- **Tasks to perform**
[1] In the text on bloodletting and rhEPO in multiple sclerosis, what weekly dose of rhEPO did the patients receive?
[2] Turn the paragraph beginning "RESULTS:The treatment was well tolerated" in the text on bloodletting and rhEPO in multiple sclerosis into a short bulleted list that keeps its main facts.
[3] Write a continuation of the text on bloodletting and rhEPO in multiple sclerosis, starting after its last sentence.

Back to the Dark Ages. Blood letting and doping

Créange A, Lefaucheur JP, Balleyguier MO, Galactéros F. Iron depletion induced by bloodletting and followed by rhEPO administration as a therapeutic strategy in progressive multiple sclerosis: A pilot, open-label study with neurophysiological measurements. Neurophysiol Clin. 201343(5-6):303-12. doi: 10.1016/j.neucli.2013.09.004


OBJECTIVES:To evaluate the concept that iron depletion (ID) induced by bloodletting and followed by recombinant human erythropoietin (rhEPO) administration could be a therapeutic strategy in progressive multiple sclerosis (PMS) and that it could be assessed by neurophysiological measurements.
PATIENTS AND METHODS:In four patients with PMS, bloodletting was performed until ID was induced, and then rhEPO was administered (300UI/kg/week). The changes induced by the treatment were assessed by clinical scores, biological tests, and neurophysiological study of cortical excitability using transcranial magnetic stimulation techniques.
RESULTS:The treatment was well tolerated except for muscle cramps and one popliteal vein thrombosis in a patient confined to chair. ID was obtained within 28 weeks and was associated with endogenous production of EPO. No bloodletting was further required during a six-month period after introduction of rhEPO. At the end of the follow-up (up to one year), fatigue and walking capacities tended to improve in two patients. Neurophysiological changes were characterized by an increased cortical excitability, including a decrease of motor thresholds and an enhancement of intracortical facilitation and cerebellothalamocortical inhibition.

- **Information**
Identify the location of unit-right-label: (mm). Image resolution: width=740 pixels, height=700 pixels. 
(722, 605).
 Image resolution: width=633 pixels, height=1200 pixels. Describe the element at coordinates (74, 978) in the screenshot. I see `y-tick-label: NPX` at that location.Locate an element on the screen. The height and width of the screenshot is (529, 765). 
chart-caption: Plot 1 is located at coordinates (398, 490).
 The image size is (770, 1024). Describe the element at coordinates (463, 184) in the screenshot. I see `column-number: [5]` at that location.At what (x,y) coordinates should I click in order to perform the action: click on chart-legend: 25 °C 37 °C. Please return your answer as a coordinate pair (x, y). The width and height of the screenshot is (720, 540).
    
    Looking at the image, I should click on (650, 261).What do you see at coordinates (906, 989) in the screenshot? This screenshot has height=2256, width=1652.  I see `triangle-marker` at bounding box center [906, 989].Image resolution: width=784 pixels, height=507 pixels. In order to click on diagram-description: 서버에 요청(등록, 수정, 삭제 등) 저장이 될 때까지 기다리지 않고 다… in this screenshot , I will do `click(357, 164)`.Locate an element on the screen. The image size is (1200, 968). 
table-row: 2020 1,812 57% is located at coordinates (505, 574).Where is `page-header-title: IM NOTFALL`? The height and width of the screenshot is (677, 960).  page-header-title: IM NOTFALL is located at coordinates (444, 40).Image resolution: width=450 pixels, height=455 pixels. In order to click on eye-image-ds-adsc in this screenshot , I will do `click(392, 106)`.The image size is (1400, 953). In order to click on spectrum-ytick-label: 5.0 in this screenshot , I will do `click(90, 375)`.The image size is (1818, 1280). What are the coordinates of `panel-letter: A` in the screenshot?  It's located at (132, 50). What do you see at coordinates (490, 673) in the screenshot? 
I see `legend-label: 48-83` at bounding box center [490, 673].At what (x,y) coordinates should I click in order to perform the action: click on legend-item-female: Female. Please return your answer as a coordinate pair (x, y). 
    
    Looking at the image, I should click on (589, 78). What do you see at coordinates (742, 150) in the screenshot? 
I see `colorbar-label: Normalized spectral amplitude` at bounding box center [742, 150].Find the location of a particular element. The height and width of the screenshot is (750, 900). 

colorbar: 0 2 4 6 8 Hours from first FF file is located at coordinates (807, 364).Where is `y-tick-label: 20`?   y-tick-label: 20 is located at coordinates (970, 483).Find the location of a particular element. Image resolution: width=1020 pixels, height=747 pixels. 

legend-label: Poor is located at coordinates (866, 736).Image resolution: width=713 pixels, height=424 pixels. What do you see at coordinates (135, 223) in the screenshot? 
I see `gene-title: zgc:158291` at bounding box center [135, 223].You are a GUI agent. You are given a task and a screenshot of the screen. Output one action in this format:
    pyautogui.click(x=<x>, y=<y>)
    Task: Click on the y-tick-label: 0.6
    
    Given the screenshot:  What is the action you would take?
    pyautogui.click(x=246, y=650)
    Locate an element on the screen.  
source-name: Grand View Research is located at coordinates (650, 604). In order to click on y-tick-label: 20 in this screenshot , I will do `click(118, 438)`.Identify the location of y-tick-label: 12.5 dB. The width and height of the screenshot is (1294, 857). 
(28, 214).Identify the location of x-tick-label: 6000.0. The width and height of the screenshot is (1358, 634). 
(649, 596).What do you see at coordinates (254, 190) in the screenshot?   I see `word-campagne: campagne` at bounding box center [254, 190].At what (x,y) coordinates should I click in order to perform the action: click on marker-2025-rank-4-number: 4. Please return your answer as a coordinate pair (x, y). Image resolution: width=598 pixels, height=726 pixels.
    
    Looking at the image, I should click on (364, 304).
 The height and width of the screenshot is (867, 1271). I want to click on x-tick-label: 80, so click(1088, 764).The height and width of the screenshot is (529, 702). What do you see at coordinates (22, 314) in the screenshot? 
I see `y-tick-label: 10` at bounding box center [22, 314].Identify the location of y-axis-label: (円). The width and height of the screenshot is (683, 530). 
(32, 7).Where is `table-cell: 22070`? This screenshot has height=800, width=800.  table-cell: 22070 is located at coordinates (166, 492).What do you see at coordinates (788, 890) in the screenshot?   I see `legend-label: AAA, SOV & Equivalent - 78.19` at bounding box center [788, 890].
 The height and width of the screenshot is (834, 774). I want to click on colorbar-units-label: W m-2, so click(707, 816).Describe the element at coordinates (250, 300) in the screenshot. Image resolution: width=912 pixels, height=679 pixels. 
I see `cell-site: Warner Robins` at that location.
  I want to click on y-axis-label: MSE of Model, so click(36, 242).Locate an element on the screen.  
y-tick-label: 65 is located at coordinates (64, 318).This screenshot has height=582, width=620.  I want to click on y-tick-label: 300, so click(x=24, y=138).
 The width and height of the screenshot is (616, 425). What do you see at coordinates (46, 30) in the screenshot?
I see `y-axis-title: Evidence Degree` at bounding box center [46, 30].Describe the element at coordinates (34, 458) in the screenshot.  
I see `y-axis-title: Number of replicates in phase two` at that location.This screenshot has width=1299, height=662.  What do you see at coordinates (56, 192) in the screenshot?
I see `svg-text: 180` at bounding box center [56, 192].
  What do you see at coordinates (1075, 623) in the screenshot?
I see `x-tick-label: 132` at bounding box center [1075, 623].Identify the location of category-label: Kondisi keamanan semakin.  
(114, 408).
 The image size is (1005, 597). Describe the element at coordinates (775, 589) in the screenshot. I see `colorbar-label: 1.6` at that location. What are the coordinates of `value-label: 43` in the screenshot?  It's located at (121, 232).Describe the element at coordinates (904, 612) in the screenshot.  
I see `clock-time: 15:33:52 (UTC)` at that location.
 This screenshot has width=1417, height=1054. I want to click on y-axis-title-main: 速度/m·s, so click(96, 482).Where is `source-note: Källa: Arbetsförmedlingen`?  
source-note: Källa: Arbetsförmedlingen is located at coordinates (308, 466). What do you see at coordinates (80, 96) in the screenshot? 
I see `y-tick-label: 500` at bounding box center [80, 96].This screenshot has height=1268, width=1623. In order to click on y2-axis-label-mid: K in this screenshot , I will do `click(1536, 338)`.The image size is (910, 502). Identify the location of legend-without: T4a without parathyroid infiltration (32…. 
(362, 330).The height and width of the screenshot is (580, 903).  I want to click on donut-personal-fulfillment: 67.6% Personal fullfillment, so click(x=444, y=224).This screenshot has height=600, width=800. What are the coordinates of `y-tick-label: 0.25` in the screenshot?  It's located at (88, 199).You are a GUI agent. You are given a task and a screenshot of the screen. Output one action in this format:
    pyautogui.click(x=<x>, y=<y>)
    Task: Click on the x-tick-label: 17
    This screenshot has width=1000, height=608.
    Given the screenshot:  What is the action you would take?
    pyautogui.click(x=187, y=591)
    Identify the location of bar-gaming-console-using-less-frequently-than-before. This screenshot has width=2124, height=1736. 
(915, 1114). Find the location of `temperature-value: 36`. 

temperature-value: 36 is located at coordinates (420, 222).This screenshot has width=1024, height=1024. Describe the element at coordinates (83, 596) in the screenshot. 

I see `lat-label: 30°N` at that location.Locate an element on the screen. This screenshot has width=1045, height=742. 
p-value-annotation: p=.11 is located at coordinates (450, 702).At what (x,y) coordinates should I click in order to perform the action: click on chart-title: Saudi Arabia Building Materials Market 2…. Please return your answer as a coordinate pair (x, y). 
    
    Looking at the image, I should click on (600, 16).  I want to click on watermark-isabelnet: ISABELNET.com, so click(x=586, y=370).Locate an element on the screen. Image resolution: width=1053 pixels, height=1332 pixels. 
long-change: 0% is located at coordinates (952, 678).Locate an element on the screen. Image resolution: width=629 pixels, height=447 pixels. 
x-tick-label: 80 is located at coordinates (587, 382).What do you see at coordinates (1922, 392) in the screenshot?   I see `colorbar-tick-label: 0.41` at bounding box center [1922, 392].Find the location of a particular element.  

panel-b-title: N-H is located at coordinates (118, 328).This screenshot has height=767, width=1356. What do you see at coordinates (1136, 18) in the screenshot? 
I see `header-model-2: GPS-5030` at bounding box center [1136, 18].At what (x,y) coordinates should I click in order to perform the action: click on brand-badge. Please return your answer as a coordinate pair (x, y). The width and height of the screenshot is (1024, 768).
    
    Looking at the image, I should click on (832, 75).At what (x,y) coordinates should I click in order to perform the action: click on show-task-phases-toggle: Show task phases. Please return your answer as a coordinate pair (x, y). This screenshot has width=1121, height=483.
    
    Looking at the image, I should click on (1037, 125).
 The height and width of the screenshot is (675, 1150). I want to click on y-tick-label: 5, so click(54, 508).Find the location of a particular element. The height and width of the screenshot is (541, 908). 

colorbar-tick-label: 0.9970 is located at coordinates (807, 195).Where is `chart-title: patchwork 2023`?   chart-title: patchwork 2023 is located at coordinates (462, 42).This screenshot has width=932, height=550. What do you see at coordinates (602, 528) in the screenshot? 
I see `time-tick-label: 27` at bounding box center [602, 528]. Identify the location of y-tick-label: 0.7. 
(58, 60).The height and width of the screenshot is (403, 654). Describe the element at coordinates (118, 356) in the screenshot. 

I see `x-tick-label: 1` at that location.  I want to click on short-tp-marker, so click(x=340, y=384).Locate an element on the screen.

- **Responses by item number**
[1] 300UI/kg/week

[2]
- The treatment was well tolerated, apart from muscle cramps and one popliteal vein thrombosis in a patient confined to a chair.
- Iron depletion was reached within 28 weeks, along with endogenous EPO production.
- No further bloodletting was needed for six months after rhEPO was introduced.
- By the end of follow-up (up to one year), fatigue and walking capacities tended to improve in two patients.
- Cortical excitability increased, with lower motor thresholds and stronger intracortical facilitation and cerebellothalamocortical inhibition.

[3]
CONCLUSIONS:The combined ID-rhEPO therapy could authorize a prolonged administration of rhEPO in PMS patients, able to modify cortical excitability of the glutamatergic and gabaergic circuits. These preliminary data are encouraging to design a larger, controlled therapeutical trial to assess the value of such a strategy to improve functional symptoms in PMS patients, and maybe to prevent axonal degeneration. Neurophysiological measurements based on cortical excitability studies could provide sensitive parameters to evaluate treatment-induced changes in this context.
It is accepted that there is iron accumulation in MS lesions. Iron is found in haemoglobin in red blood cells and EPO can increase the production of cells, which helps athletes get more oxygen and get better performance. This is why cyclists used it to cheat, e.g Lance Armstrong. This study bled people with MS and then gave them EPO. Erythropoietin, independent of the haematopoietic effects can promote neuroprotective effects. I am afraid n=4 tells us nothing and this is not enough evidence to suggest do nothing.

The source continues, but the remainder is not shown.